*** Opening of Supplied records ***

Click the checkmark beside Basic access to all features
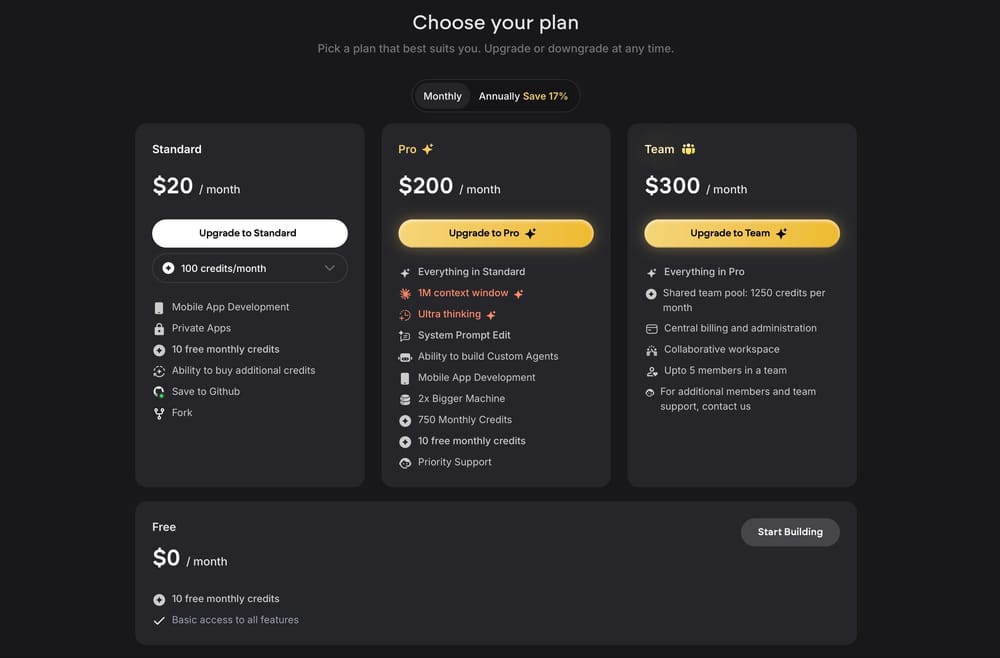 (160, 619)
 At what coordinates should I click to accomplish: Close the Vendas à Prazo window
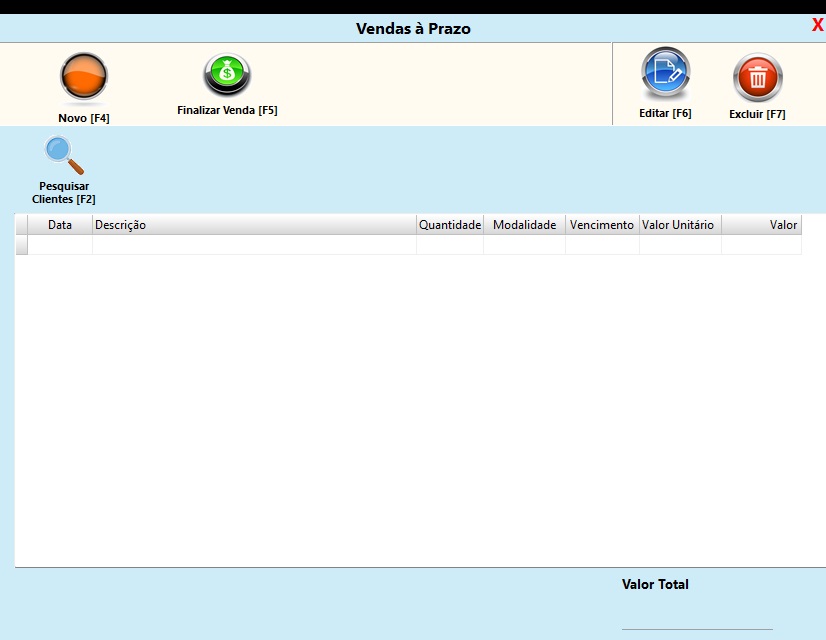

*** Close of Supplied records ***
*** Opening of Supplied records ***

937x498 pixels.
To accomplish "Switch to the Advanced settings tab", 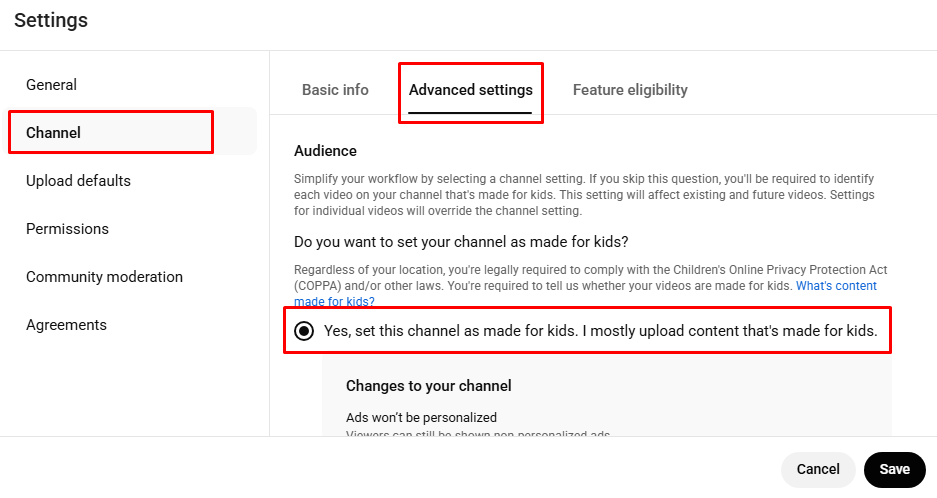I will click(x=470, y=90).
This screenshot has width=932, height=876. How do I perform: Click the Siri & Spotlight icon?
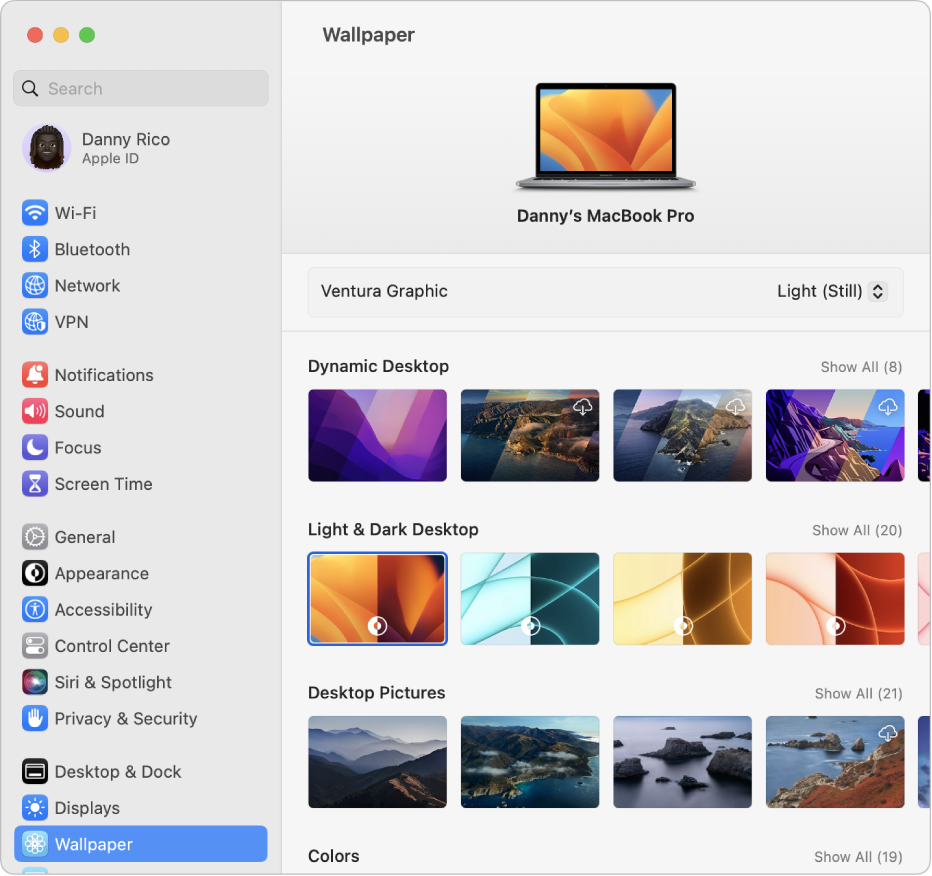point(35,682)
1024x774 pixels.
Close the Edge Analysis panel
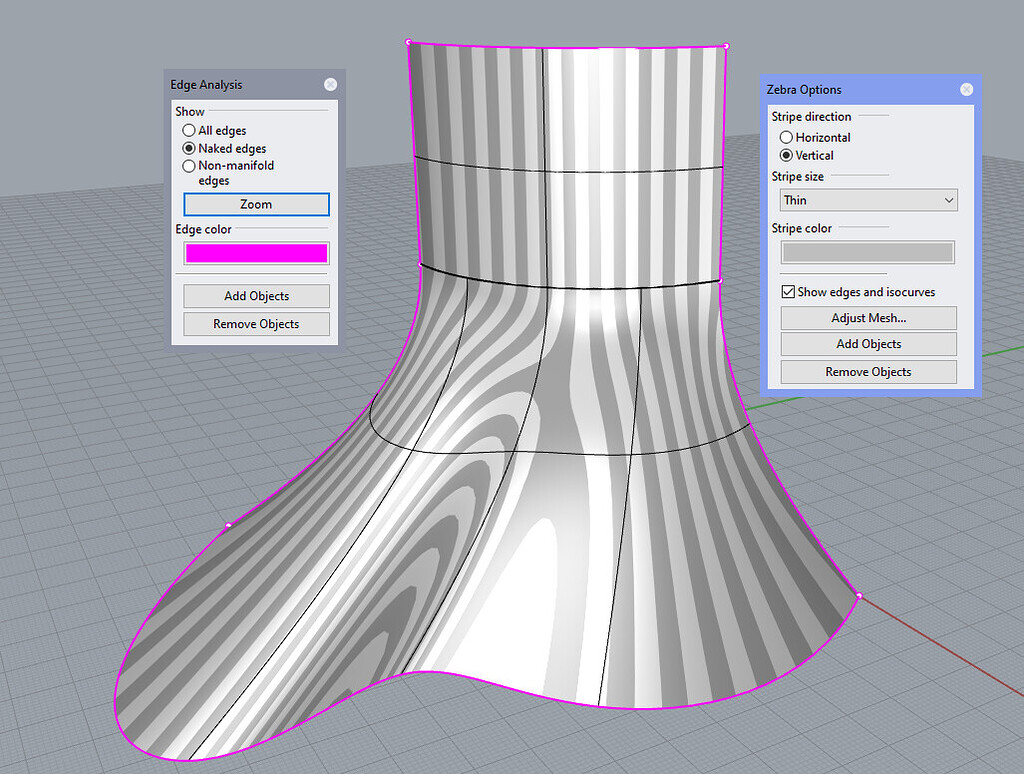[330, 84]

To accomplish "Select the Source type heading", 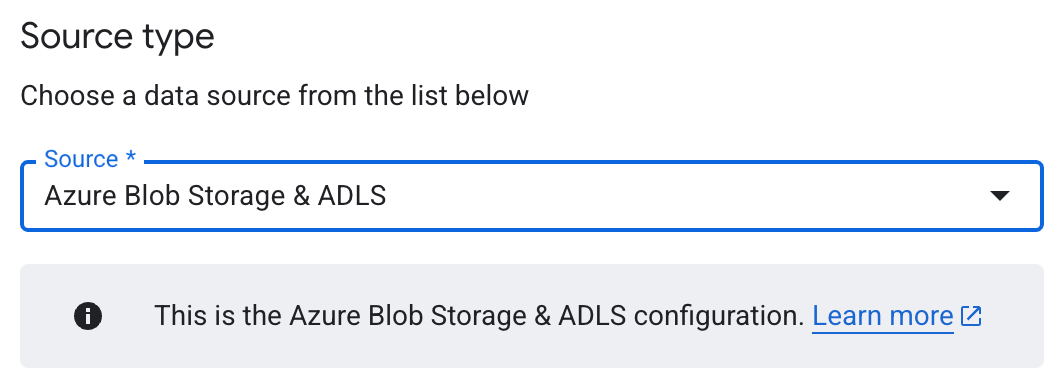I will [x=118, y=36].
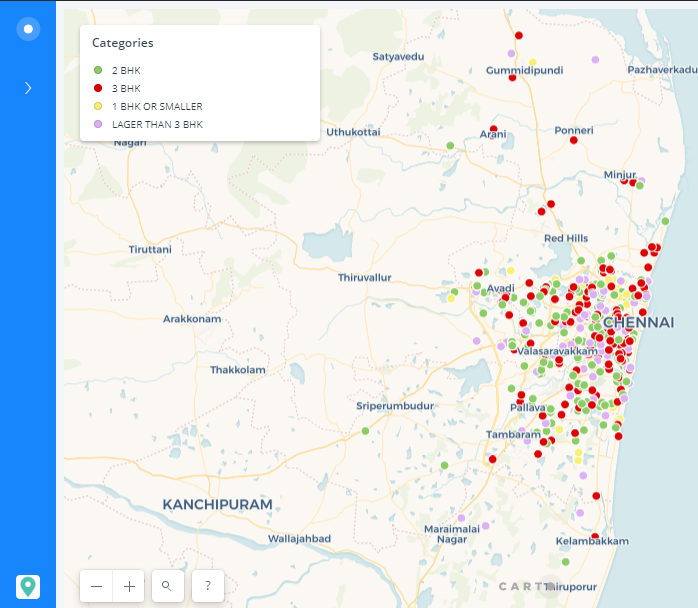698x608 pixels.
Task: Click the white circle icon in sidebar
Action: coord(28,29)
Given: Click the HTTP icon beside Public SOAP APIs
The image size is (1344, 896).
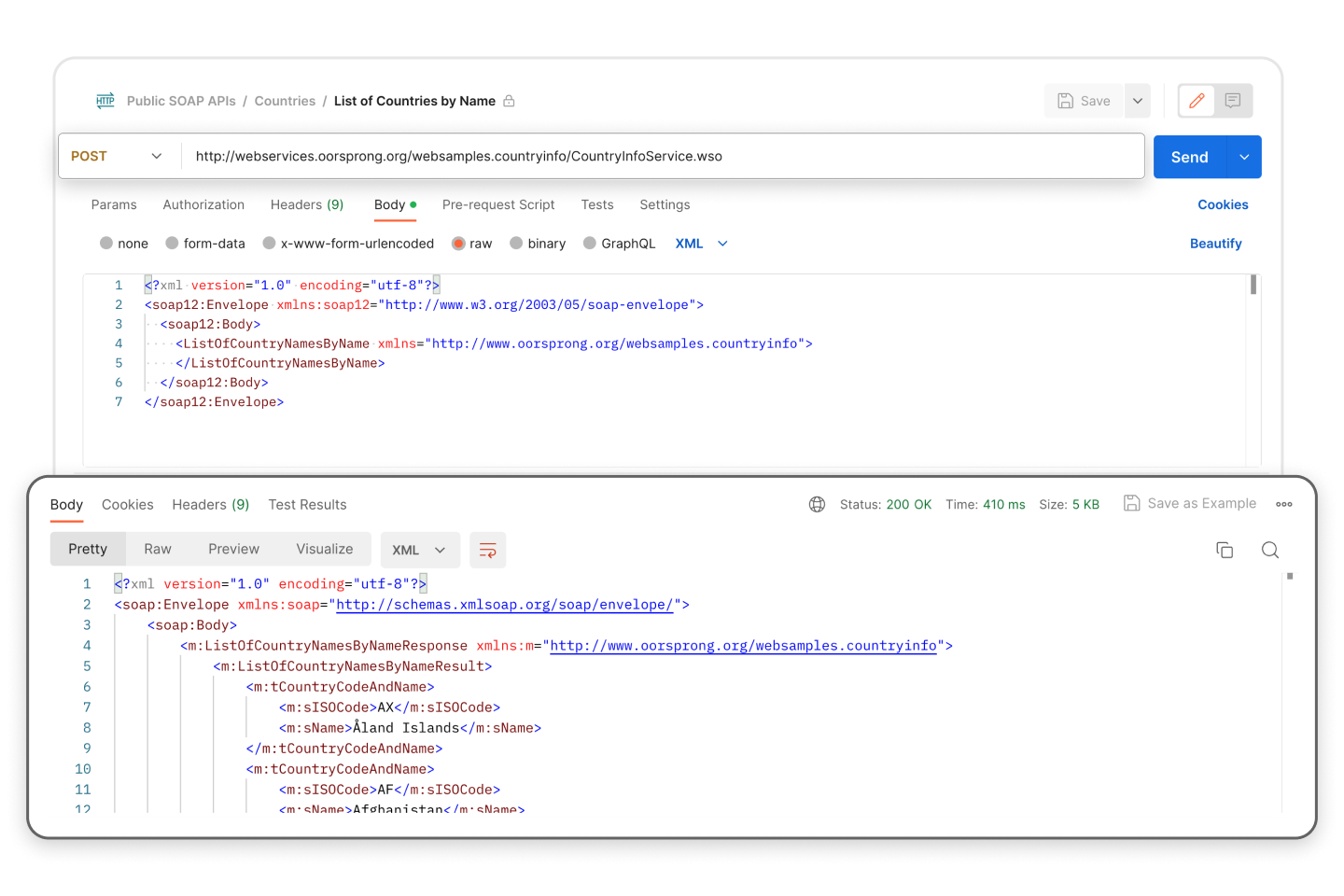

*** Close of Supplied records ***

- **Try it**
Once the line with "Click the checkmark" has been found above, output that line and every later line exactly, stopping after the line with "At what coordinates", and omit the pictures.

- **Problem solution**
Click the checkmark beside Basic access to all features
 (160, 619)
 At what coordinates should I click to accomplish: Close the Vendas à Prazo window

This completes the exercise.